Qu’est-ce que c’est mauvais. Une suite de manga par un autre auteur peut être réussie quand cet autre auteur a capté l’essence même de l’œuvre dont il narre la suite. Parasite Reversi en est la preuve par quatre. Mais ici, on sent le travail bâclé. Les conclusions de chapitre ridicules avec un Kaïoh Shin qu’on devine anxieux – car le dessin n’est pas suffisamment clair pour qu’on puisse le déterminer – et ses répliques cliché « J’ai un mauvais pressentiment » pour un suspense en peau de lapin… que tout cela est lamentable. Aurait-on voulu saboter la licence qu’on ne s’y serait pas mieux pris. Je crois que même la Fox a davantage de circonstances atténuantes du fait qu’elle ait voulu adapter très librement le manga en film ; mais ici, c’est d’une suite supposément avalisée par son auteur à laquelle on a droit… c’est paraît-il « canon ». Eh bien non, car je le dis de ma modeste autorité de lecteur : ce boulet n’a rien de canon.

Tous les extra-terrestres présentés sont laids, conceptualisés sans la moindre forme d’imagination, et ne respectant justement pas les canons du style graphique instauré par Toriyama. Les personnages de Dragon Ball n’ont certes jamais brillé de par leur personnalité étincelante, mais il y avait un quelque chose qui les constituait et qui, dans certains cas, a même été développé. Pour ce qui est du caractère, ici, vous n’aurez droit qu’à des coquilles creuses et insipides qui ressemblent en tout point à des parodies. La Toei, à la belle époque, savait créer des histoires originales – sans même que Toriyama n’écrive une ligne de scénario – tout en respectant à la fois l’univers, les protagonistes, et le sens créatif de l’auteur. Il suffit de porter le regard sur tous les personnages introduits dans les OAV et les téléfilms de la Toei pour s’en rendre compte. Des personnages par ailleurs si légendaires qu’ils ont eu droit à des survivances dans l’œuvre présente à la manière d’un Paikuhan, d’un Bardock (rendu Canon par Togashi durant l’arc Freezer) ou bien d’un Broly ; des personnages 100 % estampillés Toei.

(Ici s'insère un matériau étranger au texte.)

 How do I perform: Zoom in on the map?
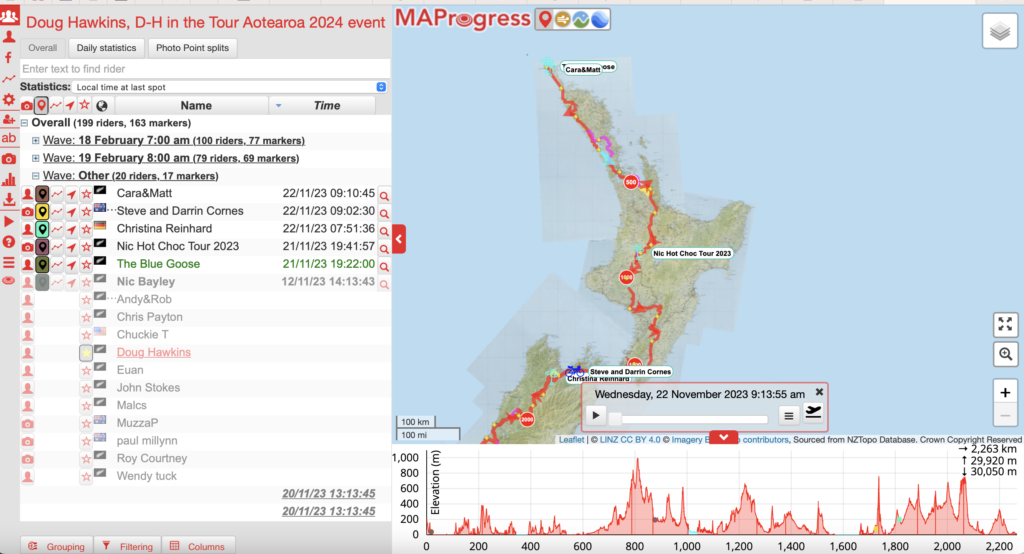1006,391
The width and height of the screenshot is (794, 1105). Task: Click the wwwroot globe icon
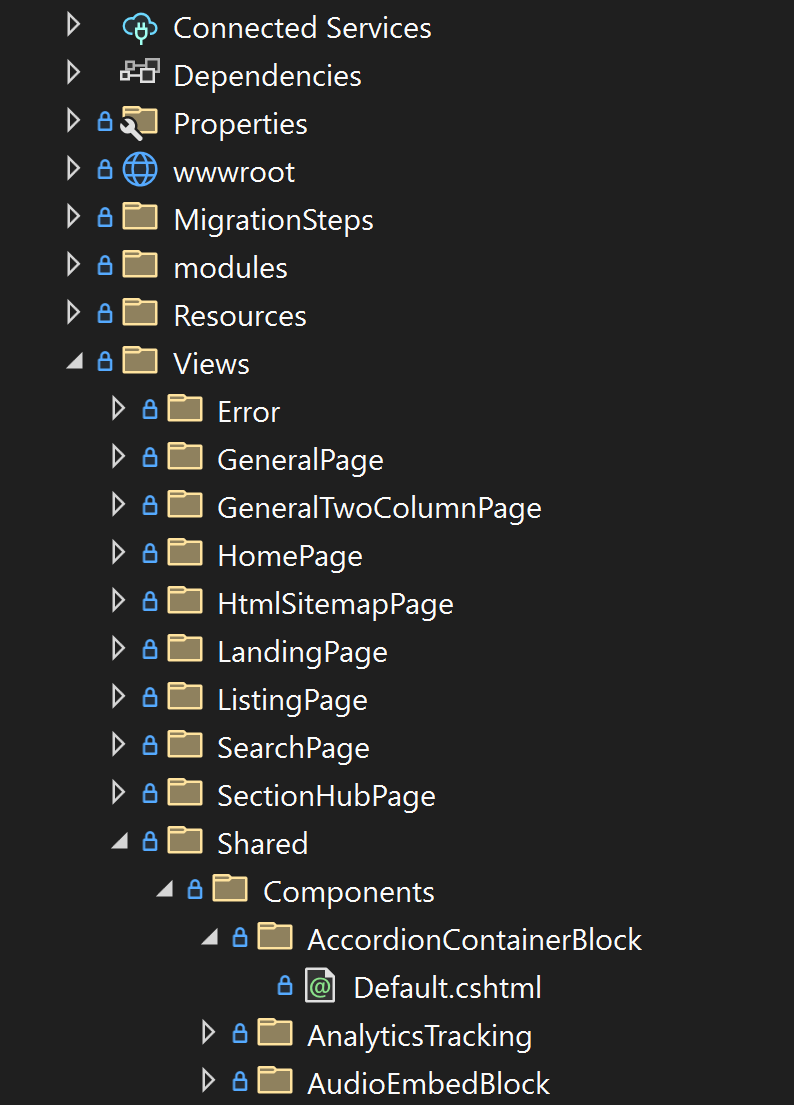[140, 171]
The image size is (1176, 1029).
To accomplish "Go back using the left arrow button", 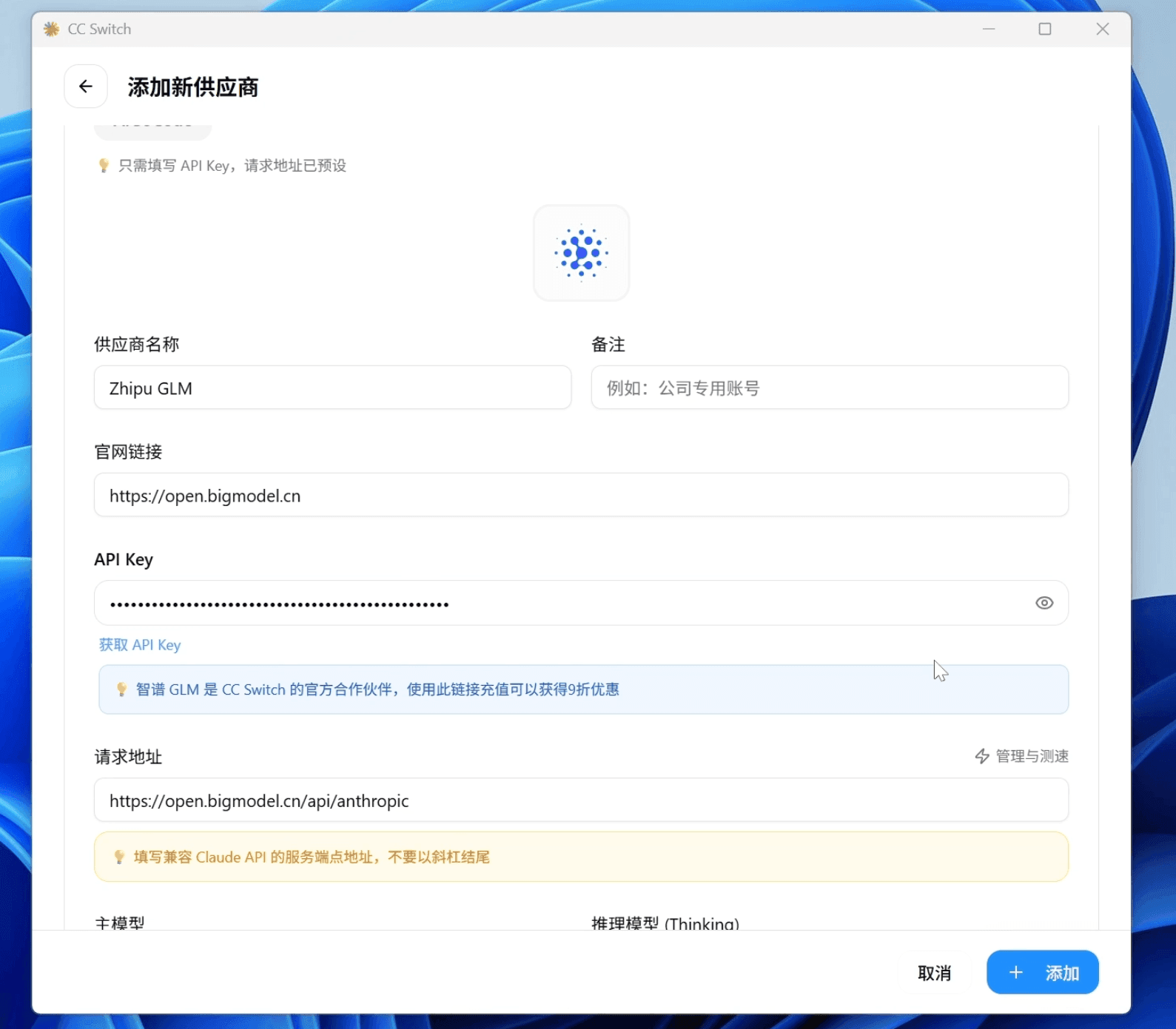I will click(86, 87).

Permettez alors un instant que je m’essaye au jargonage relatif à la canonicité – pour ne pas dire la canonerie – de Dragon Ball Super. Broly a été introduit dans le huitième OAV Dragon Ball Z en 1993. Au regard de la chronologie et de la temporalité de l’intrigue dudit OAV, son incorporation dans l’histoire de Dragon Ball est incohérente. En effet, son intrigue serait advenue dans la trame des dix jours précédant le Cell Game. Broly, aussi plaisant soit le personnage, n’est donc pas canon dans l’œuvre originale du point de vue de la stricte cohérence narrative et ce, quoi qu’en dise l’auteur. Or, ce même Broly est un personnage de Dragon Ball Super, ergo, Dragon Ball Super ne peut être affublé de l’étiquette « canon » et ne saurait être accepté comme une suite légitime de Dragon Ball. C’est donc une contrefaçon que vous lirez ici, et une de bien mauvaise facture.

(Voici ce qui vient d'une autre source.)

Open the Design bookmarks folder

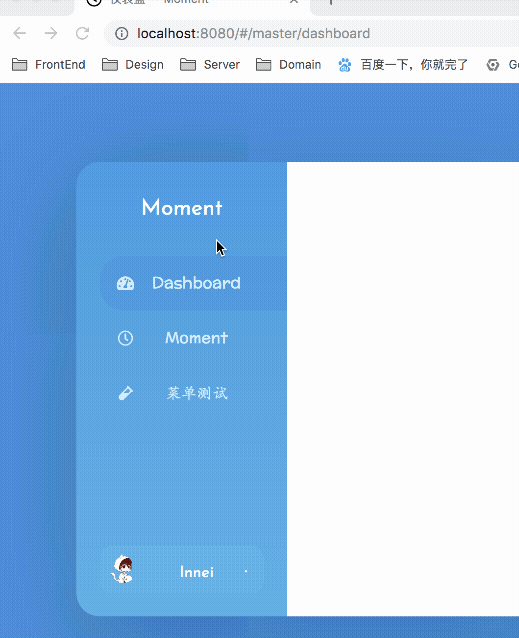(x=133, y=65)
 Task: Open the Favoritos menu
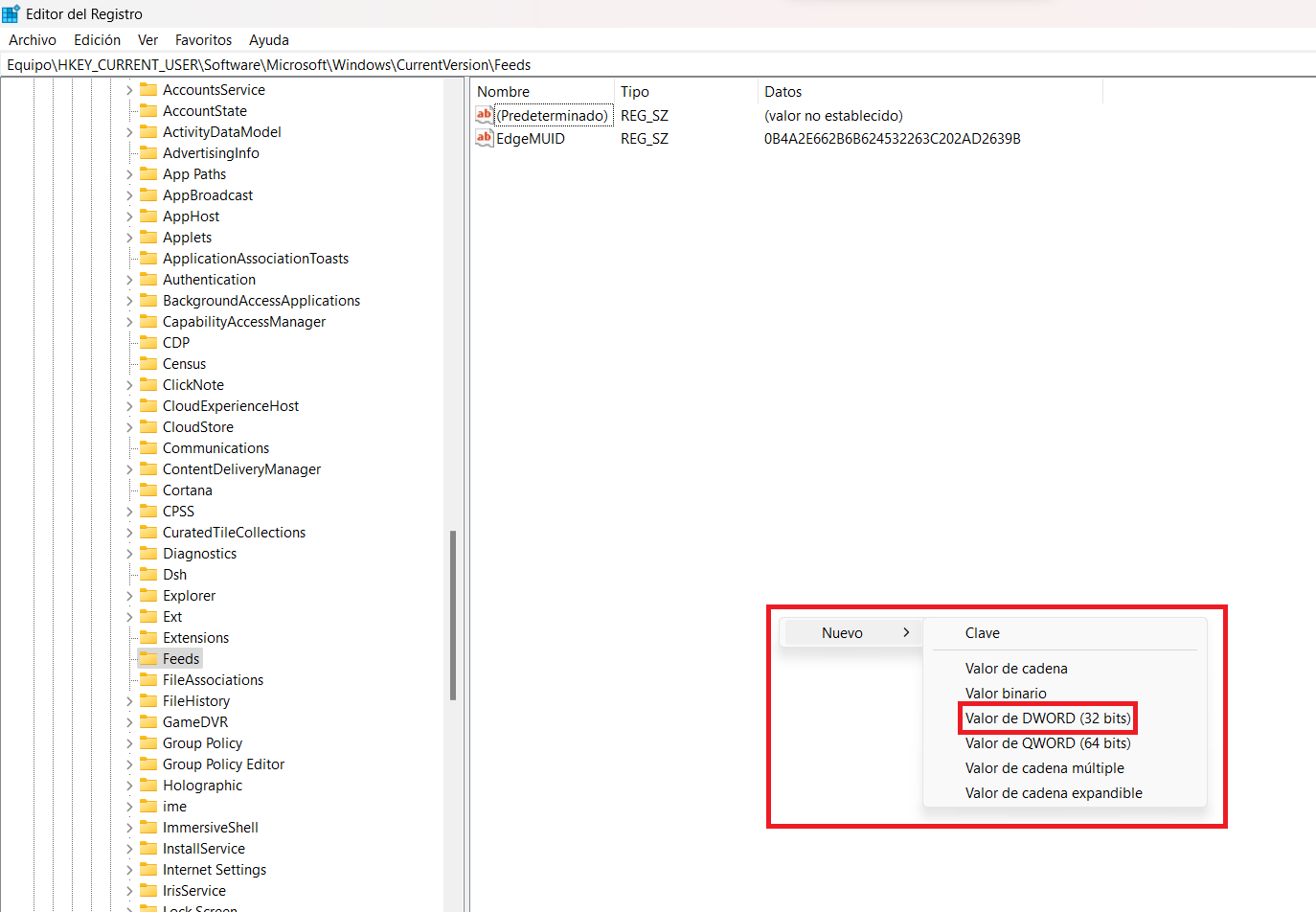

Cet inconvénient expédié, on peut s’en retourner vomir cette fausse suite avec le sourire. Les combats sont lamentables, même en dessous de ce qui se fait dans les Shônens de l’époque qui ne sont pourtant pas une référence, et rien n’est soigné. Les rapports de force et d’évolution de puissance, parfois mis à mal du temps de Dragon Ball, ne répondent ici à aucune logique.

L’auteur rajoute évidemment une transformation sortie de nulle part et accomplie en cinq minutes de temps, pour apporter sa pierre à l’édifice sans doute. Une pierre jetée dans des vitraux étincelants, cela va sans dire. Il faut faire dans la surenchère, il faut. L’inconvénient étant que les personnages de Dragon Ball avaient atteint une puissance telle durant l’arc Buu qu’ils devaient se retenir dans leurs attaques de peur de détruire la Terre. Dragon Ball GT avait pris cela en compte en choisissait plutôt d’affaiblir Goku que lui donner initialement plus de puissance. Il n’y a pas une bonne idée, ni même l’ombre d’une dans les chapitres qu’on lit. On les déplore d’ailleurs plus volontiers qu’on les lit pour tout vous dire.

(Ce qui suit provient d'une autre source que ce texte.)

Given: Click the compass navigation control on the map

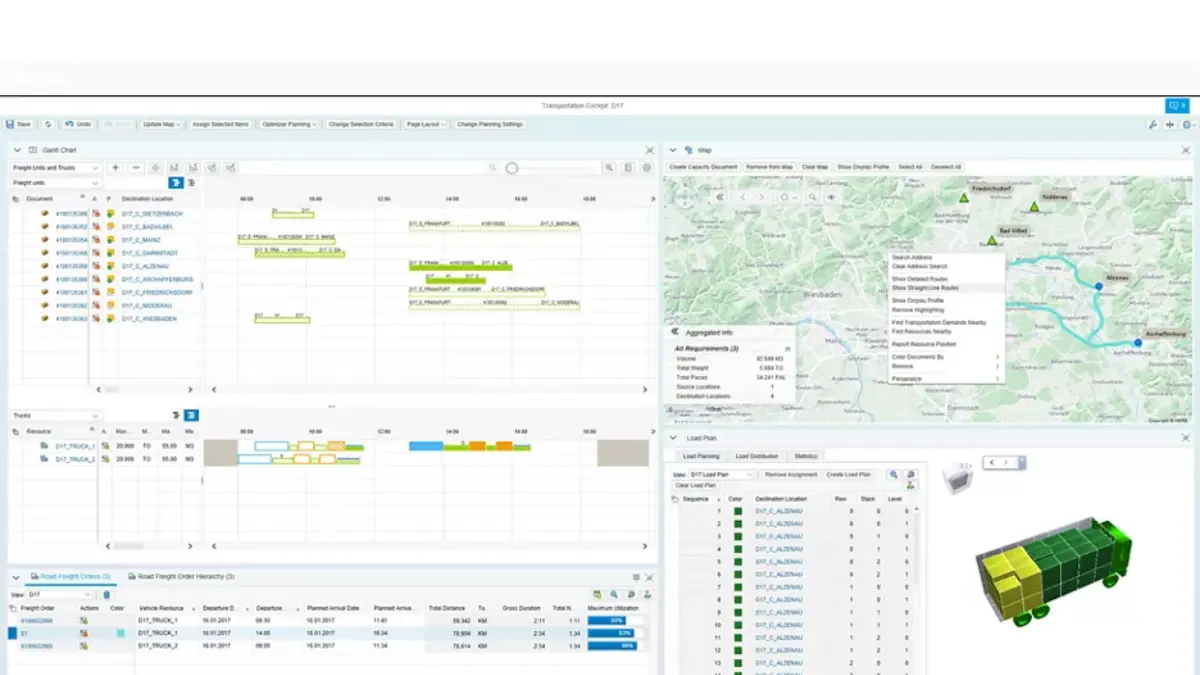Looking at the screenshot, I should (684, 196).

Ah oui, vous l’ignoriez ? Goku respire dans l’espace. La fin de l’arc Freezer – qui lui pouvait survivre dans l’espace – tendait à indiquer le contraire. Tout comme le fait que ce même Goku ait pu avoir besoin d’un vaisseau spatial pour atteindre Namek plutôt que de filer à vive allure comme il le fait ici. En subissant Dragon Ball Super, j’en venais parfois – et même souvent – me demander si Tayotarô avait seulement pris la peine de mettre son nez dans l’œuvre originale. Quitte à commettre une suite honteuse, autant au moins mettre un fan inconditionnel à la manœuvre. Je le dis et je le prouve à chaque argument que je formule contre cette déjection : la première fan-fiction de collégien venue est une meilleure suite potentielle de Dragon Ball que n’a pu l’être Dragon Ball Super.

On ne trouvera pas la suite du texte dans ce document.